Compared to Emily, Phil Epp had a difficult body to massage. Long, tense muscles, very little body fat, very little pectoral sag for a man in his sixties or seventies, however old he was. One of the hairier apes, too: arms, legs, chest, belly, back, covered with curly black hair, gone white at the chest and loins, that seemed to repel the massage oil. And although Holly had massaged him at least once a month for the past year, his muscles were as tight as if they’d never been rubbed before.

“Have you been overexerting, too?” Holly asked him, as she worked his spinal muscles with the balls of her thumbs.

He grunted with pleasure. “Just a little treasure hunting.”

“Find anything?”

“Getting closer.” He turned his head to glance at her. “You ever have any interest in that sort of activity?”

“Treasure I could use-hunting I don’t know about.”

“Maybe we’ll take you along sometime-but only if you promise not to tell anybody-I mean, not a word to anybody, not even about this conversation.”

“Hey, a masseuse is like a doctor or a lawyer: what I hear on this table stays on this table.”

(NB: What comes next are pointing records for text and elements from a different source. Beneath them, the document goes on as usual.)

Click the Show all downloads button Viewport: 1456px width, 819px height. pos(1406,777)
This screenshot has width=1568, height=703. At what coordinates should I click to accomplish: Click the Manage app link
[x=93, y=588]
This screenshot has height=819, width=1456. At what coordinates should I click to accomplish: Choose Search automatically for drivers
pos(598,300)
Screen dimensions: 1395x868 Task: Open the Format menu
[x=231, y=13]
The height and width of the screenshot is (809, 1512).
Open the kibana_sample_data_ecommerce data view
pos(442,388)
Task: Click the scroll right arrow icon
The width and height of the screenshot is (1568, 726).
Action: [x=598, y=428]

Holly’s next appointment was only a few hundred yards away, at the Great House. As she took her massage table out of the bus, Holly pictured horse-drawn carriages clippety-clopping up to the wide marble steps, being met by liveried servants, and discharging Danish beauties in decollete silk ball gowns, accompanied by planters in white suits and wide-brimmed Panamas.

Lewis Apgard trotted down the steps to meet her halfway. He was wearing white bermudas and a blousy white shirt open at the throat. His golden blond hair was cut short and neat, parted on the side; the turquoise stud in his left ear matched the color of his eyes.

“Good afternoon, Miss Holly. Glad you could make it. I decided to give up booze-I’m detoxing like a madman.” He took her fold-up massage table from her, carried it the rest of the way up the steps, through one set of French doors, past a tastefully appointed formal drawing room furnished with museum-quality Danish West Indian pieces carved from mahogany, purple heart, and other endangered rain forest trees, and out a second set of French doors to the patio. The Olympic-sized pool was as turquoise as Apgard’s eyes and earring. Holly, who’d worked up a pretty good sweat on the Epps, asked him if she could take a dip before they started.